27 Section 9(4) requires the Commission to abstain from making an order unless it considers the person "does not pose a risk to the safety of children". This test raises a question the answer to which in a given case may not readily appear. Risk is a concept the parameters of which may vary from the perspective of the assessor, but more particularly, will also vary according to the known facts. On one view of it, the exposure of children to adults, even in the usually supremely safe context of child and parent, will always contain the possibility of a risk to the safety of a child. However, in the absence of some indication of actual risk, for example from a parent, the position will be that the child is to be regarded as not at risk. Risk in the context of the Act does not seem to me to be concerned with what may be mere possibilities, but rather an exposure to a situation which involves a recognisable potential for harm. The existence of that potential will require some foundation in fact. The absence of that recognisable potential, it being that absence which the Act by its negative expression of the test in s.9(4) requires before an order can be made, will depend on the tribunal finding some factual basis for the view that there exists no risk. What will amount to a sufficient basis for such a view must, I think, remain an issue for each case, given the wide-ranging variations in circumstances which may present.

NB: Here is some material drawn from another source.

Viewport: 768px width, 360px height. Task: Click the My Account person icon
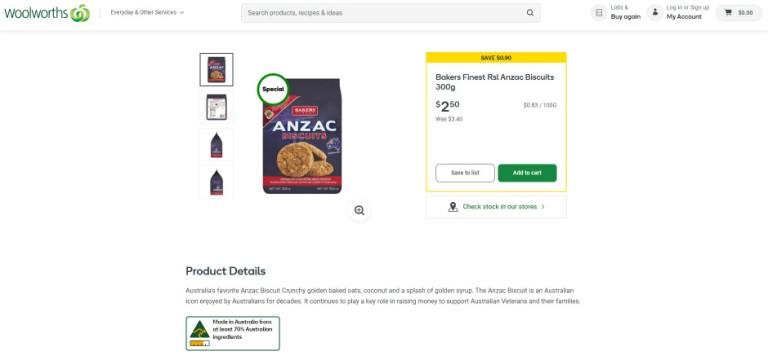pos(655,13)
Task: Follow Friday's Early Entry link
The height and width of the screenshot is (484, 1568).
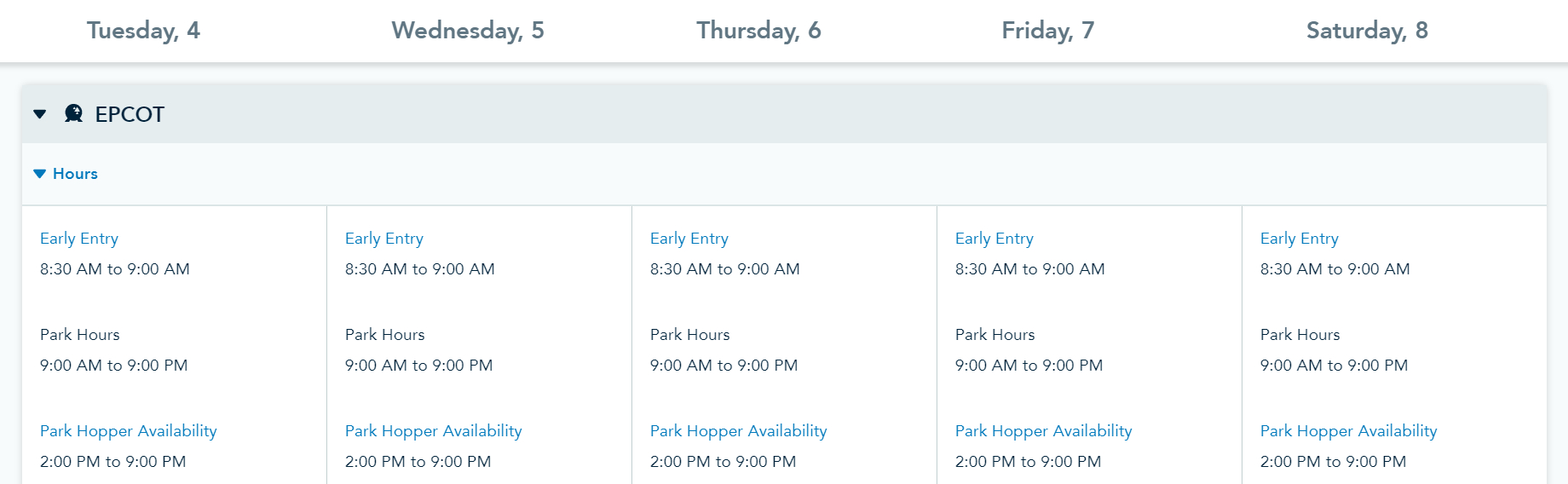Action: pos(994,239)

28 Here, of course, the conduct of Ms L might have readily led to a conclusion that such a risk was posed. Time, however, has now run for approximately 12 years during which such risk as may have been existent was accepted by the relevant industry professionals as so minimal as to permit Ms L to have the care and custody of her child. That position has prevailed despite, as Ms Howell reported, that there are no psychometric tools available to help determine the level of risk with female sexual offenders.
29 I consider that the facts in this case operate as an illustration of the way in which the presumption of risk in child-related employment attributed by the Act to a conviction for a serious sexual offence may be displaced. Those facts certainly would not permit a positive conclusion that she would pose a risk to the safety of children thereby preventing the Commission from making an order under the Act. While the offence involved was of a generally serious kind (s9(5)(a)), Ms L's total criminal record involves no other issues (s9(5)(e)). I have concluded that the evidence establishes to a satisfactory degree that Ms L does not pose a risk to the safety of children. It is for these reasons and, also taking into account that none of the other matters adverted in s9(5) would operate in this case against the interest of Ms L, that I made the orders set out in paragraph 4 hereof.